POR EDMUNDO GARCIA MARMOL
A propósito de la litis entre la Alcaldía, la Sala Capitular y la empresa Blue Energy. San Cristóbal atraviesa una situación que va más allá de los debates políticos o los intereses empresariales: el vertedero municipal se ha convertido en una amenaza directa para la salud y la dignidad de nuestra gente.
El contrato suscrito con la empresa Blue Energy por largos años y con serios cuestionamientos a la Ley 340-06 de Compras y Contrataciones Públicas ha generado una litis administrativa que mantiene en el limbo la gestión del vertedero y, por tanto, la seguridad sanitaria de toda la población.
Y mientras unos firman, otros rescinden y luego rectifican, el vertedero sigue ardiendo y la ciudad se hunde entre humo, improvisación y falta de dirección.
PROPUESTA
– Que la Sala Capitular declare a San Cristóbal en estado de emergencia sanitaria y ambiental, conforme a los artículos 126 y 127 de la Ley 176-07, ante una situación que pone en riesgo la salud pública y el equilibrio ecológico del municipio.

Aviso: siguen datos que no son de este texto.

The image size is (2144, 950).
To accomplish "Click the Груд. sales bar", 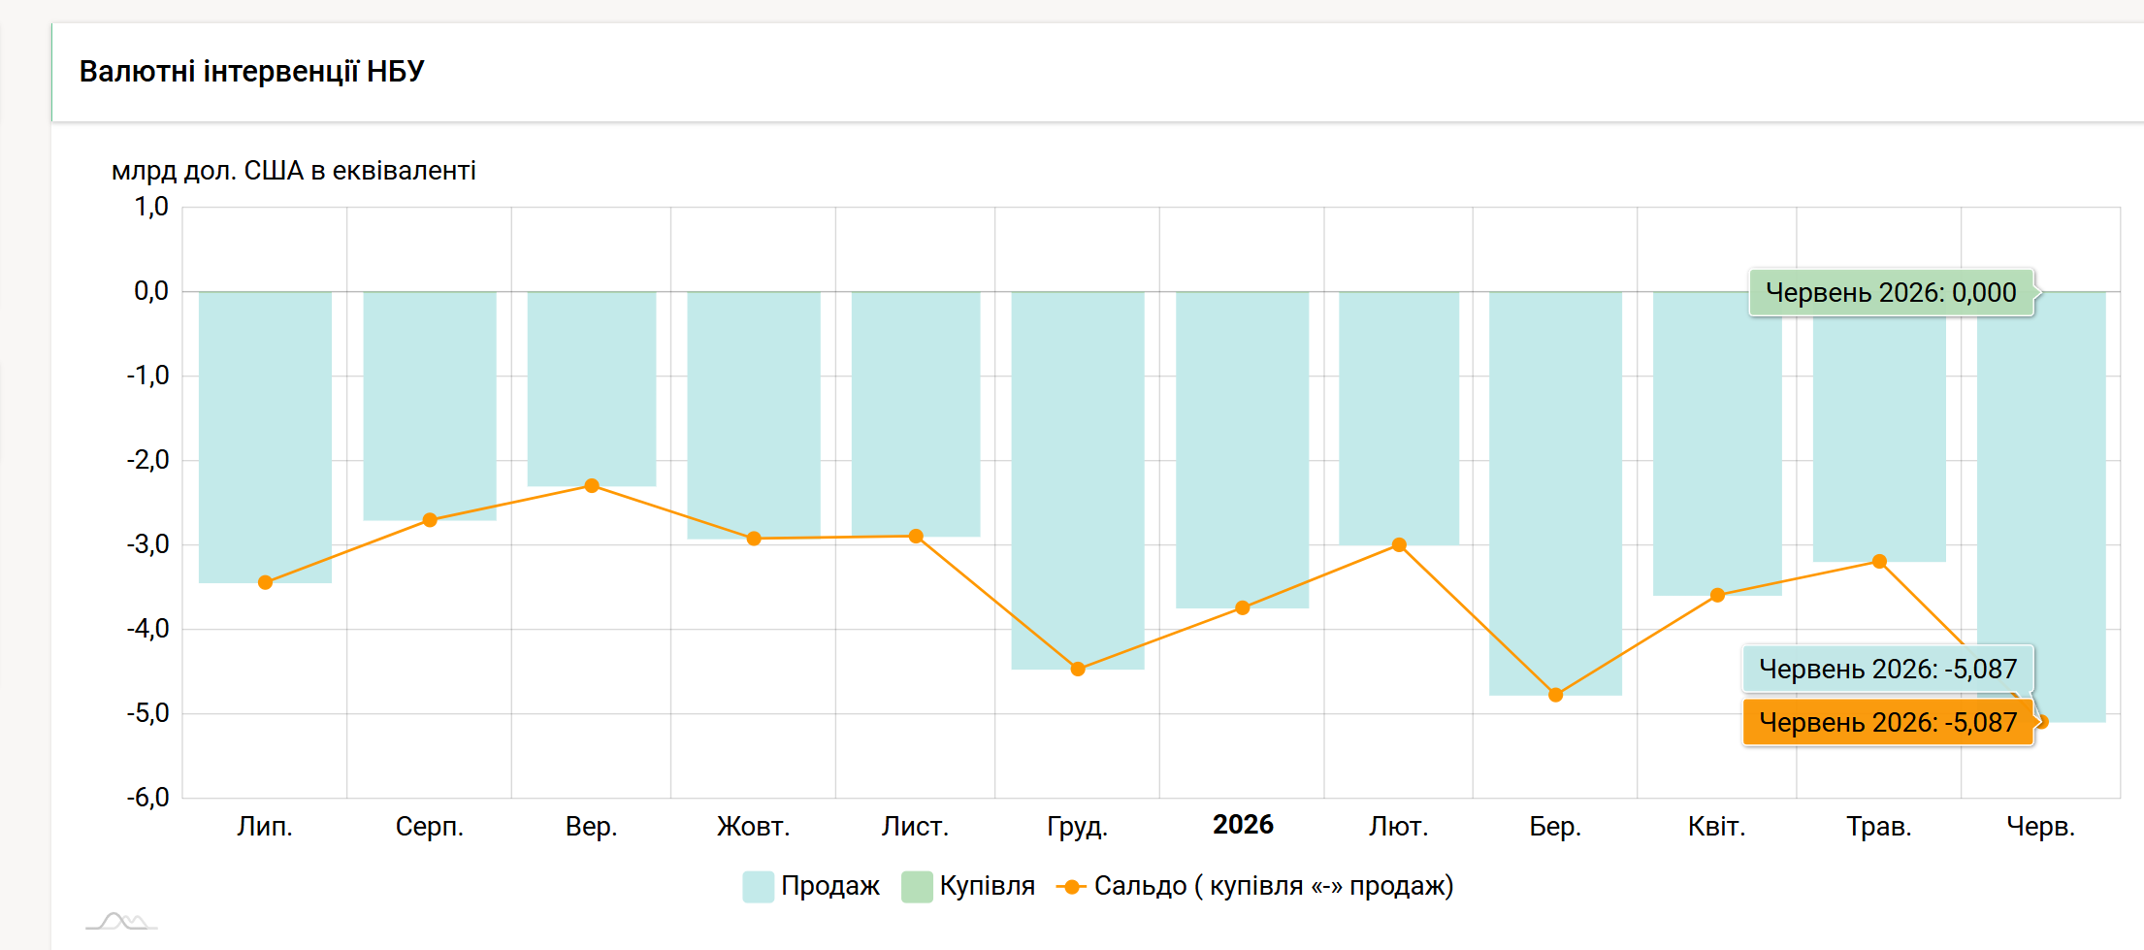I will (x=1078, y=480).
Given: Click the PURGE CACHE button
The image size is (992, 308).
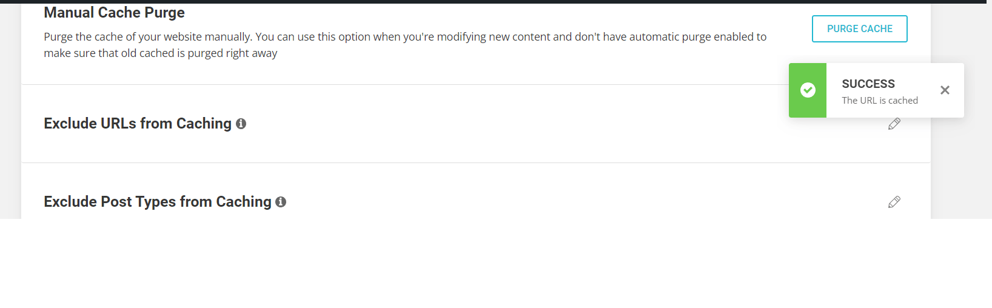Looking at the screenshot, I should tap(859, 28).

– Que la administración temporal del vertedero sea asumida por la Liga Municipal Dominicana y el Gobierno Central, a través del Ministerio de Medio Ambiente y Recursos Naturales, hasta que la disputa administrativa sea resuelta conforme a derecho, con base en:
• Artículo 199 de la Constitución de la República, que dispone la coordinación entre el Poder Ejecutivo y los gobiernos locales para asegurar la prestación continua de los servicios públicos esenciales.
• Artículos 19, 20 y 126 de la Ley 176-07, que permiten la intervención técnica o administrativa del Estado cuando un ayuntamiento no puede garantizar un servicio básico.

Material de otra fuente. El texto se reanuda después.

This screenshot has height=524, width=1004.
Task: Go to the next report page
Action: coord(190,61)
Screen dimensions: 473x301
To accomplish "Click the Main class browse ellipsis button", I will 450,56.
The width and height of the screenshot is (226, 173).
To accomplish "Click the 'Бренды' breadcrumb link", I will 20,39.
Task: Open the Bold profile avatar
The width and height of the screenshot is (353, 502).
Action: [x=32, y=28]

• Artículos 6, 9 y 66 de la Ley 225-20 sobre Gestión Integral de Residuos Sólidos, que establecen la responsabilidad compartida entre Estado y municipios en la disposición final de desechos ante riesgos sanitarios o conflictos administrativos.

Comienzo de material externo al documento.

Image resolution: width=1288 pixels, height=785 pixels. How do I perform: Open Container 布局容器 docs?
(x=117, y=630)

Mientras los responsables deciden hacia dónde van, lo prudente, lo sensato y lo legal es que el servicio quede en manos técnicas, neutrales y responsables, garantizando la salubridad de miles de sancristobalenses.
No se trata de politizar la basura, sino de impedir que la basura siga politizando la gestión.
Porque San Cristóbal no puede vivir entre resoluciones improvisadas y decisiones reversibles. A propósito de la litis entre la Alcaldía la Sala Capitular y la empresa Blue Energy.